ZoomCare helped rewrite the rules of that model. Oregon law used to require a five-to-one ratio of physician assistants being overseen by actual doctors. In 2010, the company lobbied and got lawmakers to increase that to an eight-to-one ratio.

The company also convinced lawmakers to give physician assistants the authority to dispense certain medications. And earlier this year, Oregon governor John Kitzhaber signed into law a bill that allows nurse practitioners to dispense medications in metro areas.

“I'm just convinced that a physician assistant, a nurse practitioner in our system, are phenomenal. I mean there is no difference. There isn't,” said Sanders.

Critics say nothing can replace a doctor

Dr. Kara Kassay owns her own practice in Lake Oswego.

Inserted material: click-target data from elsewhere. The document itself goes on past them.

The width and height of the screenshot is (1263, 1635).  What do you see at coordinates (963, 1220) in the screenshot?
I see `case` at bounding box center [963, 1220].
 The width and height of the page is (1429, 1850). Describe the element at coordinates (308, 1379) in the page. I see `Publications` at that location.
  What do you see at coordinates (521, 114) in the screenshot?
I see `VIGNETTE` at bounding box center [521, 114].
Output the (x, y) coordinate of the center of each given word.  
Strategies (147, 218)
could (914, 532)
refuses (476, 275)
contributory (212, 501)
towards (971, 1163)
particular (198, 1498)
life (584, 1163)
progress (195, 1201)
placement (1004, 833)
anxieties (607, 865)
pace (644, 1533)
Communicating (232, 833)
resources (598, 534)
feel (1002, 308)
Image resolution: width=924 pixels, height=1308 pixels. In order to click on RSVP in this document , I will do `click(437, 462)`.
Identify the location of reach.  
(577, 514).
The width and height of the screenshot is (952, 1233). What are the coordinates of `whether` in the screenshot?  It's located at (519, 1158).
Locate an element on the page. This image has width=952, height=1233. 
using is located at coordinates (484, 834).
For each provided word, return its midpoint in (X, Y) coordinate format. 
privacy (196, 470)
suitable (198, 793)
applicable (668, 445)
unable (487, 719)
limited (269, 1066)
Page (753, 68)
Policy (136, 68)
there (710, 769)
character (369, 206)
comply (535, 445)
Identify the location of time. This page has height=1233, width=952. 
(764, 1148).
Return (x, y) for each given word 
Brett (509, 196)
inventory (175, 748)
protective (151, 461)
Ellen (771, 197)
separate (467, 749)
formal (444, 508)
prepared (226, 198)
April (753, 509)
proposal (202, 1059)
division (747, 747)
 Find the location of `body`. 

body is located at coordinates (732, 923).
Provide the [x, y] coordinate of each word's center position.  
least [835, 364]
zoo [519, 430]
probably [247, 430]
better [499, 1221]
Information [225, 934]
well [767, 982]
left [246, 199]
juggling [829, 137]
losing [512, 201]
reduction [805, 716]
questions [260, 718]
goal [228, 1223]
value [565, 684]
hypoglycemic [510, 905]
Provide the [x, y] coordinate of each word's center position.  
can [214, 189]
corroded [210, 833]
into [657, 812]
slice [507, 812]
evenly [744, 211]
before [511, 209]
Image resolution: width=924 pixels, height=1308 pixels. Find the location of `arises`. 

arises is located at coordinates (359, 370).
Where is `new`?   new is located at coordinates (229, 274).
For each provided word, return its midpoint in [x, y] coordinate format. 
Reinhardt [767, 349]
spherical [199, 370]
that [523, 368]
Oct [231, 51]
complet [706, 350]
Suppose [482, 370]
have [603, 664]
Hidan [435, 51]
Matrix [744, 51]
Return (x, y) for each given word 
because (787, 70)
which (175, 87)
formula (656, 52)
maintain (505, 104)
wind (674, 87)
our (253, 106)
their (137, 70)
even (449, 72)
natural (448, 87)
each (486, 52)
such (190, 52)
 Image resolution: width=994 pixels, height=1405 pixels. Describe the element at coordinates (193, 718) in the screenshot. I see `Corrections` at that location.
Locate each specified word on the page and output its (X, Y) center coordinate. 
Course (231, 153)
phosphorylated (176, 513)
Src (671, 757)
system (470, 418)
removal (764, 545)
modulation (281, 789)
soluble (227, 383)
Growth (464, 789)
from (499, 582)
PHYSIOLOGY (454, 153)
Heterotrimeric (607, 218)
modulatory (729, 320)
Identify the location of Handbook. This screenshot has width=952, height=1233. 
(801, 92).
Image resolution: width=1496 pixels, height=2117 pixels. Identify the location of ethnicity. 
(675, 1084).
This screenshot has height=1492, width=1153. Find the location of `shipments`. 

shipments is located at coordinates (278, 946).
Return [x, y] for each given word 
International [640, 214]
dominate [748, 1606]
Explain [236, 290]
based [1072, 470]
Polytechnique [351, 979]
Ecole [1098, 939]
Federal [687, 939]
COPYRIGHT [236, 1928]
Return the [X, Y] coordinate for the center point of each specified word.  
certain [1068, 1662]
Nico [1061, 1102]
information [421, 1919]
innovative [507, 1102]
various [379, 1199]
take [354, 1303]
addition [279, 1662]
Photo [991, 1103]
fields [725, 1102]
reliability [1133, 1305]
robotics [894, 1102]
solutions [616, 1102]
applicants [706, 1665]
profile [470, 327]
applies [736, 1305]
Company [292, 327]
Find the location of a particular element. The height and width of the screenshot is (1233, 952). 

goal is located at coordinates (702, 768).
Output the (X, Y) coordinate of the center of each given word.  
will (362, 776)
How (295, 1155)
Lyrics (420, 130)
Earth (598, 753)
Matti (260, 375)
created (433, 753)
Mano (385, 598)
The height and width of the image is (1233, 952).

She won't even discuss physician assistants as a comparison. She does say nurse practitioners can deal with certain illnesses as well as she can, but she believes aspects of disease can be missed by those who simply aren't doctors.

“We're not equivalent. Our education is not equivalent. The way we think is not equivalent,” says Kassay.

Kassay says clinics like ZoomCare, Doctors Express and Portland Urgent Care aren't ideal for treating chronic conditions, but they're helpful if you've got a sore throat, a bladder infection, or something relatively minor.

“Anybody who repeatedly goes back to one of these facilities for regular care gets what I call bits and pieces medicine and that's bad medicine,” Kassay said.

Dr. John Braddock, a former emergency room doctor now working as a medical director at a Concentra urgent care, offers a macro view. He observes two forces at work: millions more people flooding the national health care system under the Affordable Care Act and the current shortage of primary care doctors -- estimated at 15,000 nationwide.

Doctors are coming out of medical school with roughly $150,000 in student loans to pay back. They make a lot more money right now going into specialties like cardiology, surgery or urology – those specialties can generate salaries of half a million dollars a year. A family practice doctor often earns half of that – $200,000.

“I think it's inevitable that nurse practitioners and physician assistants are going to be the primary care physician of the future,” foresees Braddock. “If you have a supply curve that's just going up a teeny bit and a demand curve that's going vertical on you, someone's got to fill that gap.”

ZoomCare is busy filling its locations with more specialty services like dermatology, psychiatry, and physical therapy. It even has an orthopedic surgeon on staff now.

I asked Sanders if a ZoomCare is like an emergency room. If I come in with an open gash on my arm because a tree fell on me, can someone here stitch me up?

“Yes, absolutely,” he said. “Our argument is this is the best place to start for almost anything except for major injuries and trauma.”

ZoomCare and similar clinics are inspected and regulated by the same state agencies that check up on your doctor's office, like the Oregon Medical Board, Pharmacy Board, the X-ray Imaging Board and OSHA. But they are not subject to the same level of scrutiny as the emergency room of a larger certified hospital.

ZoomCare is one of the only stand-alone clinics in our area that has received that same level of recognition with the state that urgent care clinics connected to hospitals systems like Providence or Legacy receive. That recognition means ZoomCare has demonstrated an effort to help its patients prevent disease and treat chronic illness.

Wall Street loves the business model. A Reuters report says at least a dozen private equity firms have plowed millions of dollars into clinics like ZoomCare over the last few years.

It’s the new world of health care on demand.

Strategies on being a smarter patient at a clinic:

  • Call ahead
  • Find out if the person you're seeing is a doctor, nurse practitioner or physician assistant.
  • Ask if the staff is only on contract, or if they're full time.
  • Realize most of these clinics do not accept Medicaid and Medicare as payment.